What really angers me is one of the reasons for making this move. Hunters were complaining that elk populations were being completely ravaged by the wolves as if they had no hand in it all. They argue that they need to put food on the table, but I’m certain that elk isn’t the only thing these hunters can eat.
On the other hand, wolves have no choice. They don’t have farms, grocery stores, restaurants, no other way of obtaining food. Yes, they may hunt livestock, but can we really blame them? We hunted them to near extinction, and we continually hunt their food source. The culprit for this crisis is ignorance.
The world naturally balances itself out, but we never fail to interfere with that balancing method. We tear apart the web of life and complain when we have to face the consequences.
Take the wolf for example. An average pack consist of about 12 members. That is a lot of mouthes to feed. Every living thing has instinctive need to survive and to ensure the survival of its kin. When we take away the wolf’s main food source – elk, we force them to seek out another that will fill the stomachs of every member in the pack.
They can hunt rabbit and squirrel, but that is not nearly enough. So what better food source than something locked in a fence or behind chicken wire.

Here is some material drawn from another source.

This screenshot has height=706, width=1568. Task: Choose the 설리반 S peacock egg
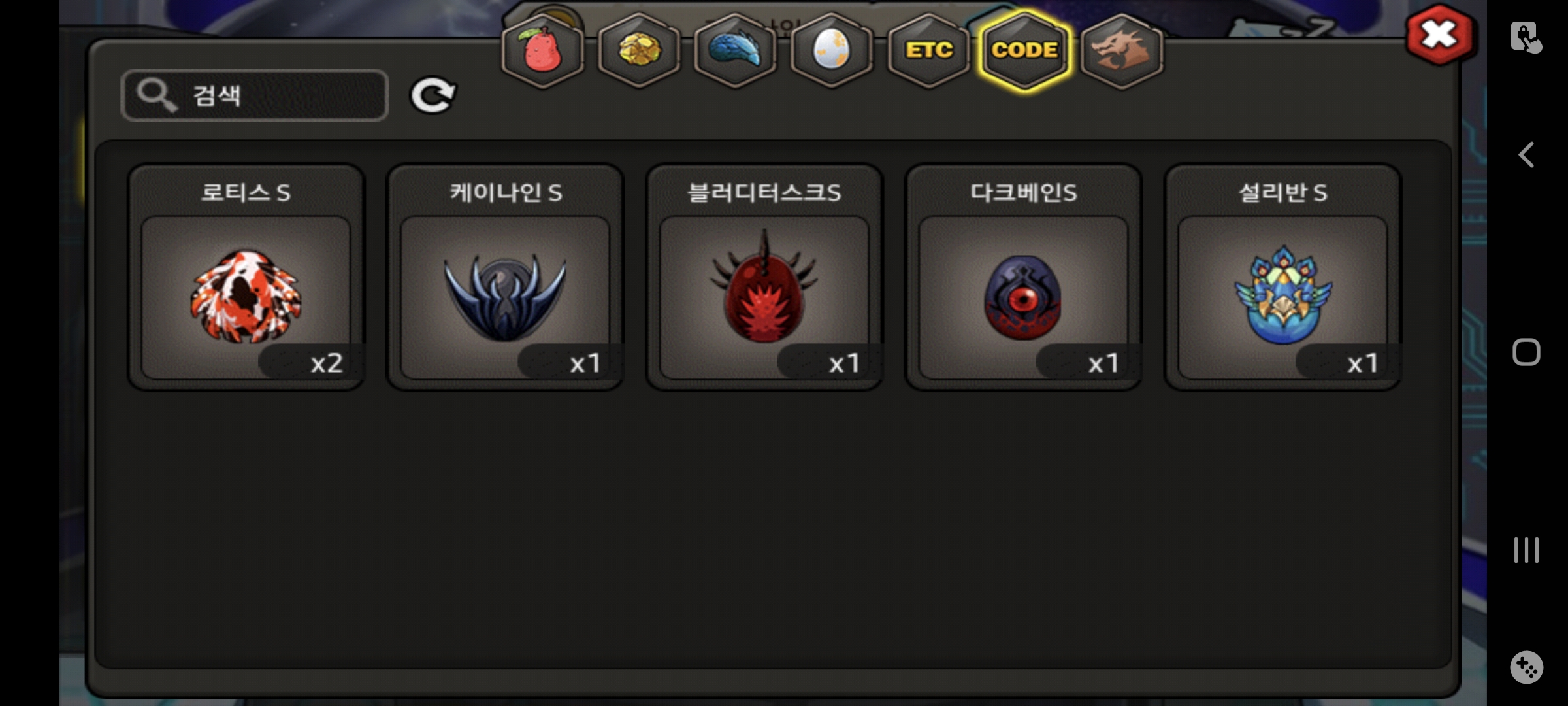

We are persecuting an animal because it wants to survive, just as we do. But I remember learning at young age that history repeats itself. You see, when the early settlers arrived to the Americas, the wolf was seen as a sacred animal to the natives, but to the new arrivals, they were seen as spawn of the devil himself.

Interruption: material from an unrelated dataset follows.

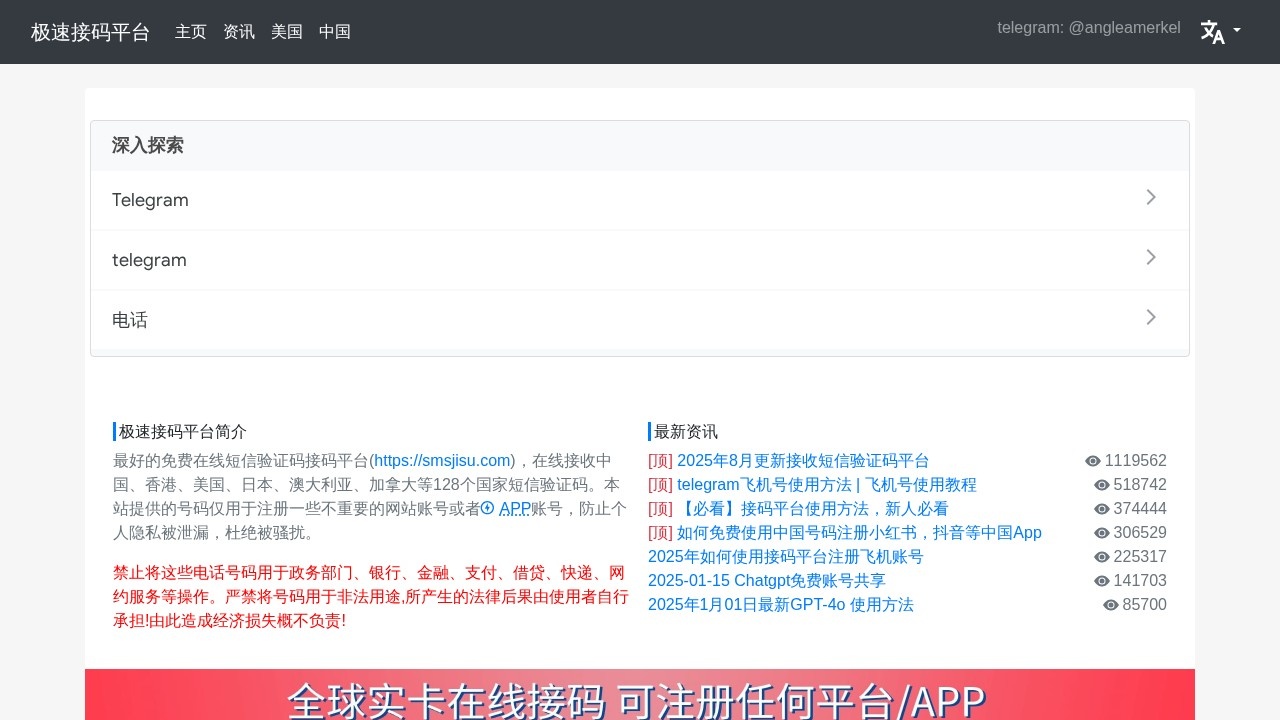Open the https://smsjisu.com link
Viewport: 1280px width, 720px height.
click(x=443, y=461)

Wolves were hunted constantly, being blamed for death of livestock and even missing children. And today we are accusing them of over hunting and taking away from our lifestyle. So what do we in response? We give permission to hunt them.
After 1974, programs to restore the wolf population popped up everywhere across the U.S.. Population control was left int the hands of biologists, individuals who understood wolf behavior, reproduction, every aspect of wolf culture. But with a few strokes of a pen, that duty was given to politicians and hard-headed hunters.

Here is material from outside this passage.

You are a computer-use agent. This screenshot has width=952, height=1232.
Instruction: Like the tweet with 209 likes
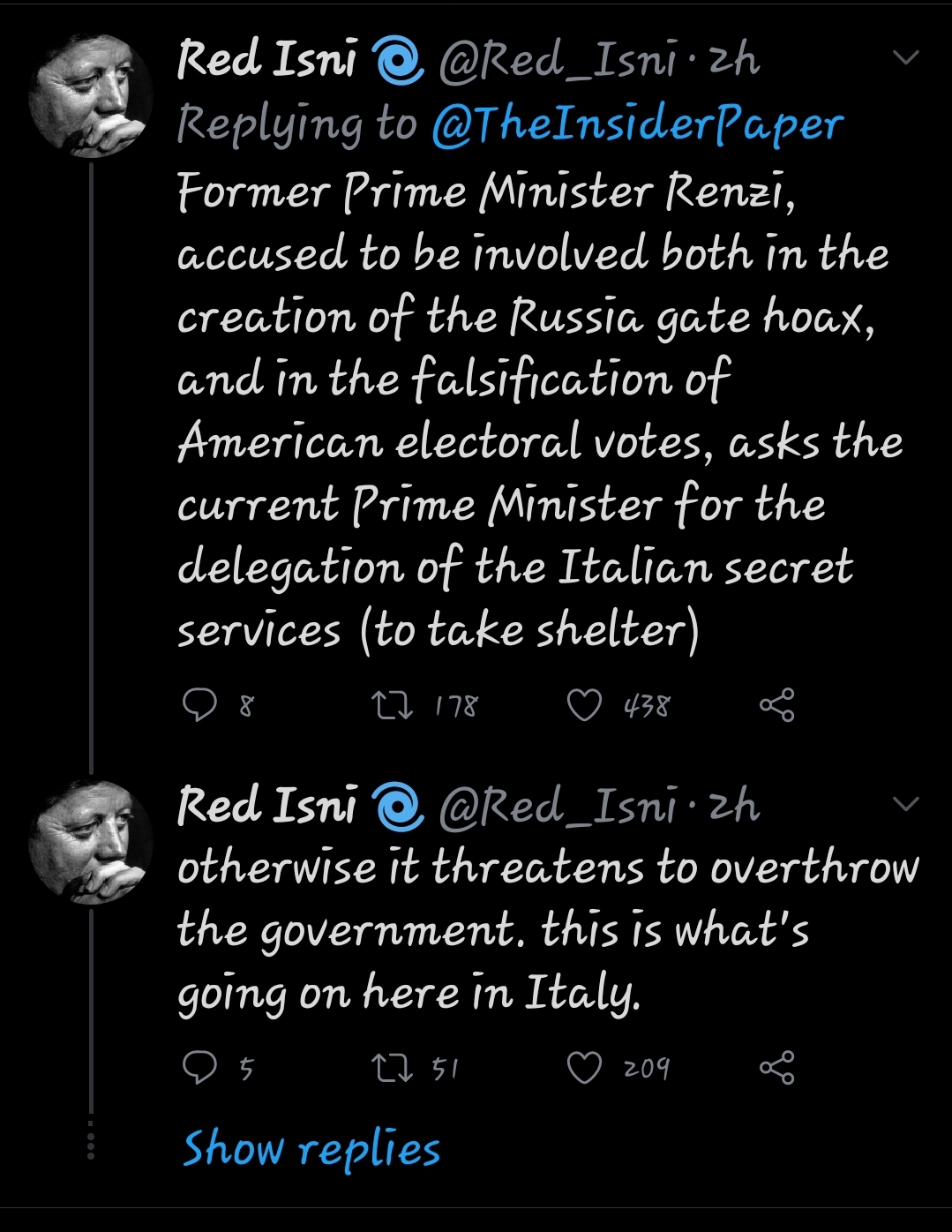click(583, 1068)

Now the politicians say that population control will be done by controlled hunting, but mama didn’t raise no fool. That will soon turn into vigilantinism, every missing chicken, cat, dog, every dead cow will be blamed on wolves, and before you know, any trigger happy goon with a gun will go out and shoot wolves in the name of their property and way of life.
When will this gracious animal ever catch a break? Why can’t we live and let live? Why can’t we accept that we have a hand, usually a really big one, in every ecological disaster that has happened since we arrived.
With this move, we didn’t save any money or ensure the survival of the elk. This wasn’t some kind of achievement that we should celebrate; we just set a precedent. I believe form this point any animal that is being protected will soon meet the fate of the grey wolf. New irrational arguments will pull them off the list allowing them to be hunted without consequence. I know poaching happens around the world, but if we allow the people who are killing these animals to have the right to kill them, I fear there will be nothing left for us to marvel at.
We are heading down a road to our own demise, and the only way for us to stop and turn around is for us to accept that we are not separate from the animal kingdom, that we need every other living creature to ensure our survival.